Mas a esquerda não pode ter ilusão. A mídia empresarial e a direita, agora, oposicionista tentarão dar uma cara ao antibolsonarismo que preserve a agenda econômica de Guedes. Por meses tentaram, sem sucesso, domesticar Bolsonaro, e ainda estão com muita dificuldade em apoiar o impeachment – pois sabem que essa resposta incisiva abre portas para a mudança da politica econômica.

Um caminho para que o anti-bolsonarismo amplificado se mantenha como portador de um projeto popular para o país é apostar – com todas as restrições desse momento – em manifestações de rua que sejam pontuais, resguardem os grupos de risco, mas que sejam expressivas. As ruas não podem ser propriedade exclusiva daqueles que pedem o fechamento do Congresso, do STF e a intervenção militar.
Da mesma forma, é preciso compreender que a revolta popular, somada à inexperiência politica dos atores que iniciaram a retomada das ruas (as torcidas organizadas) e a ilusão daqueles que apostam no enfrentamento físico para todas as situações, tendem a transformar as manifestações em batalhas campais.
Um dos braços mais importantes do bolsonarismo é sua influencia nas polícias estaduais (demonstrada com força no motim da PM cearense). Essas polícias têm todo interesse em provocar a escalada da violência, pois sabem que esse é um caminho para tirar Bolsonaro do isolamento e abrir espaço para que ele viabilize seu projeto autoritário.
Então é central que a militância experiente dos movimentos sociais consiga organizar táticas de segurança para os atos – que proteja os manifestantes da repressão policial, mas que também

impeça que até mesmo agentes infiltrados iniciem conflitos físicos.
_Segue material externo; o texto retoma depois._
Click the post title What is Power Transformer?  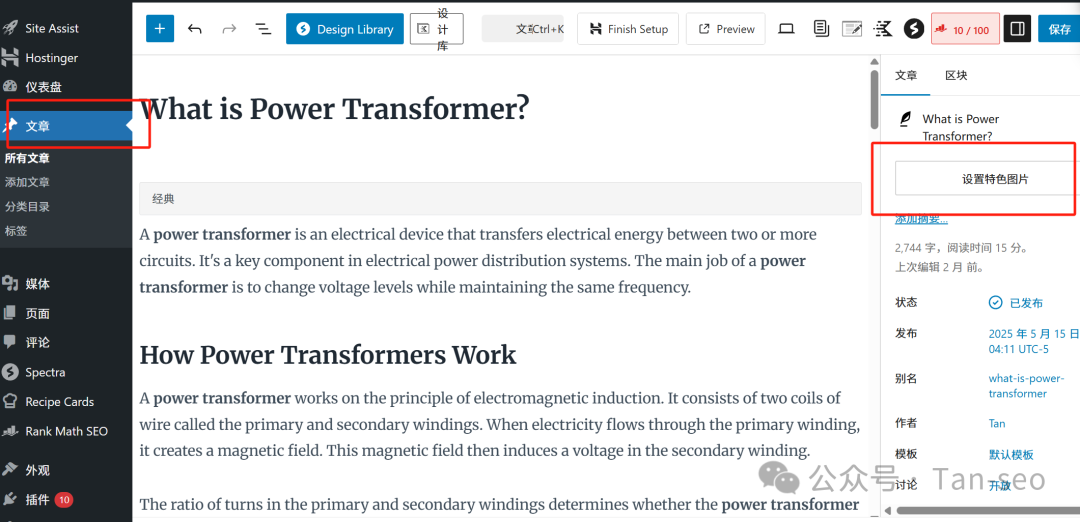coord(335,109)
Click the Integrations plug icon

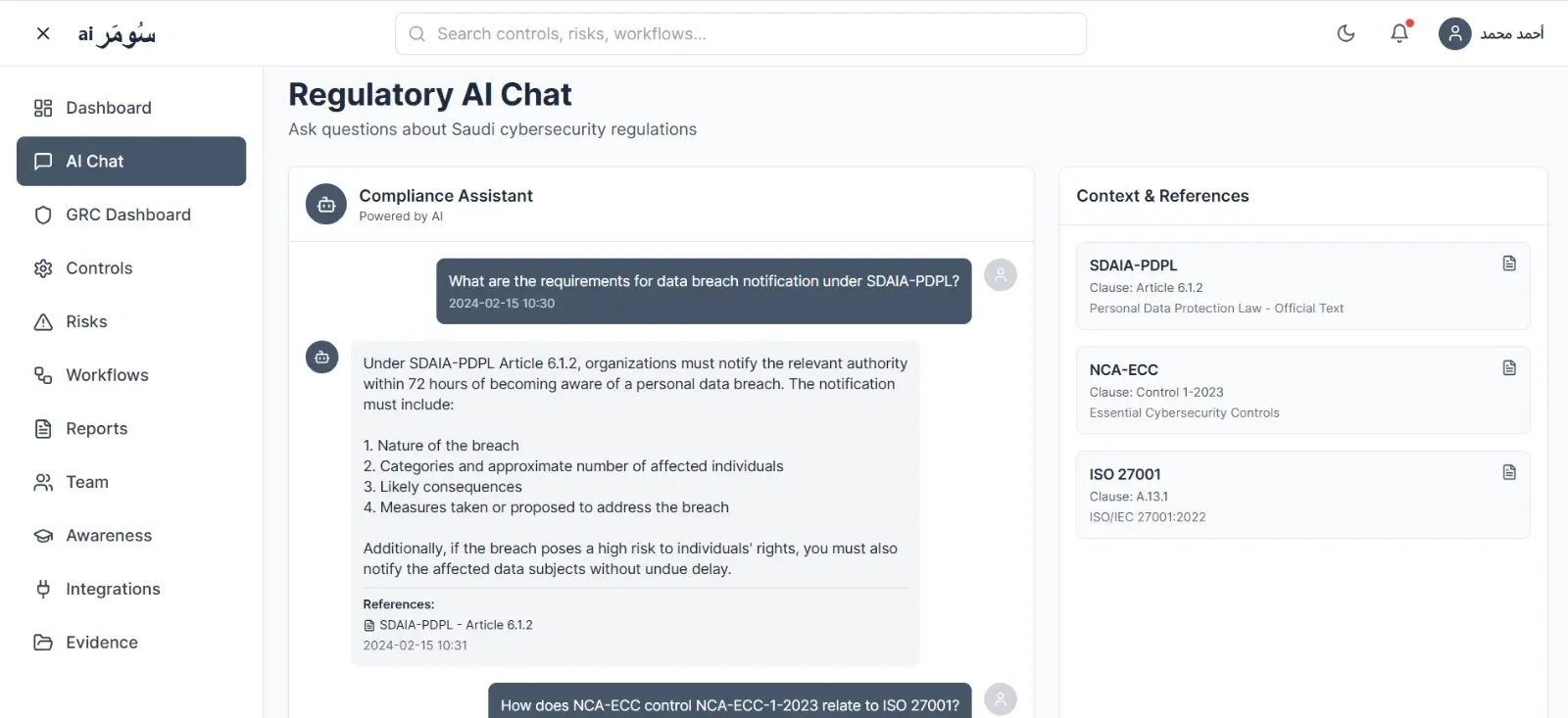(x=42, y=589)
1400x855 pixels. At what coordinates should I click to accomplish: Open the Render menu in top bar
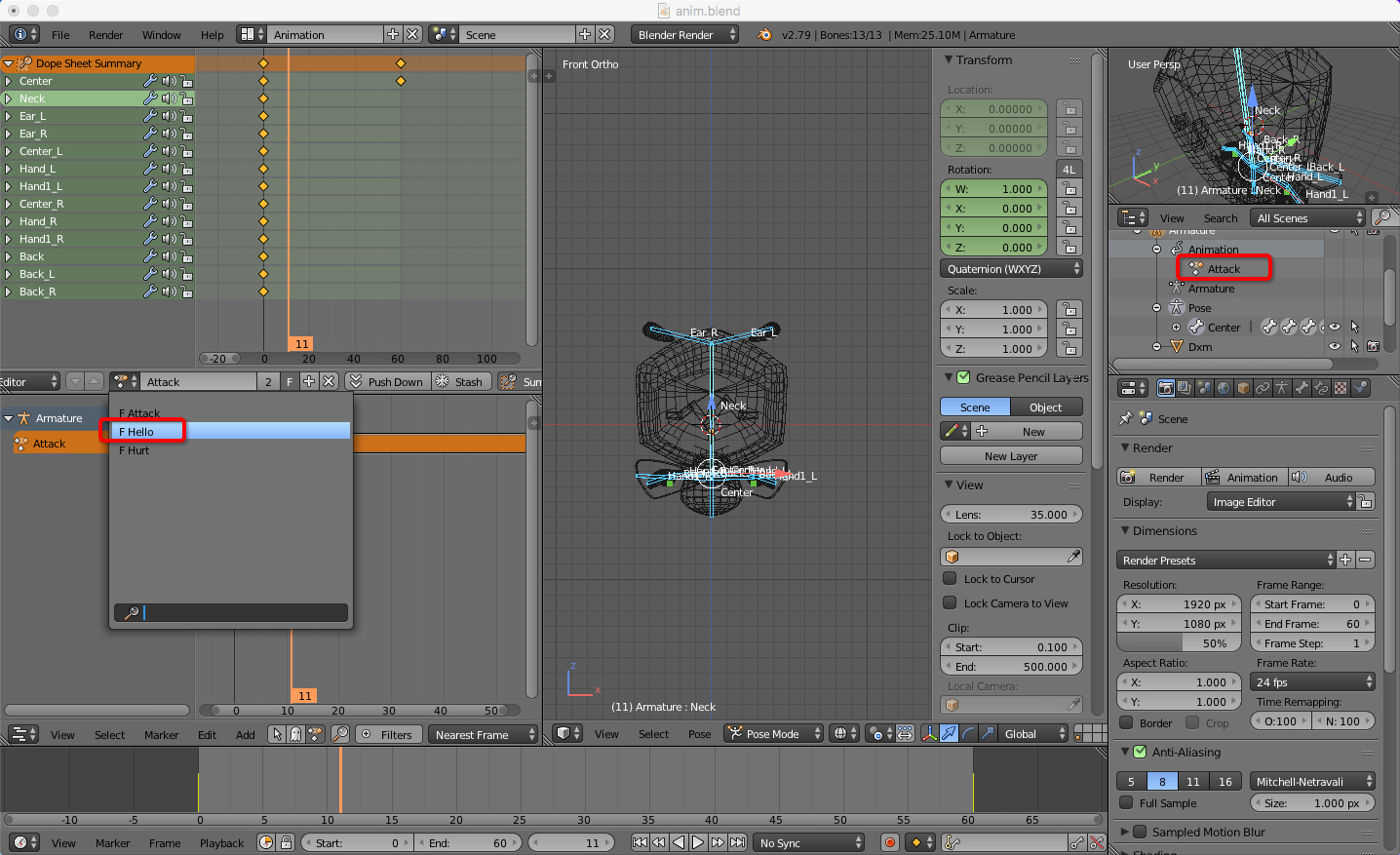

Em suma, se a esquerda quiser ser protagonista da derrocada do Bolsonarismo, ela precisa fazer convergir movimentos amplos - e cheios de contradições internas - numa agenda para o país que parta de alguns passos iniciais:
1) O antibolsonarismo precisa abraçar a luta pela igualdade racial – em relação aos negros e negras (e nisso o exemplo norte americano inspira), como também do racismo estrutural contra indígenas, massacrados pela agenda econômica e ambiental deste governo.
2) Só é possível garantir isolamento social se a ajuda emergencial continuar a chegar aos mais pobres. As próximas semanas serão decisivas para garantir que ela seja estendida a outros setores vulneráveis, seja mantido o valor atual e que permaneça até o fim da crise sanitária e econômica.
3) Abriu-se uma janela para uma mudança estrutural decisiva: a tributação progressiva. A exemplo do Chile, é hora de se afirmar que os mais afetados pela crise não podem ser aqueles que paguem pela recuperação econômica.
4) As experiências internacionais já demostraram que – enquanto não há uma vacina à disposição - a única forma de proteger vidas e resguardar a econômia é a implementação de uma política que articule testagem em massa e habitação provisória para aqueles que estão contaminados e sem condições de se isolarem. Bolsonaro, que já demitiu dois gestores da Saúde e mantém a pasta sem ministro – enquanto os casos aumentam, e segue com o folclore da
cloroquina, já demonstrou ser incapaz de articular o poder público na implementação dessa agenda.
Já que Bolsonaro não é capaz de ajudar o Brasil a sair da crise, precisamos tirá-lo de lá, o quanto antes.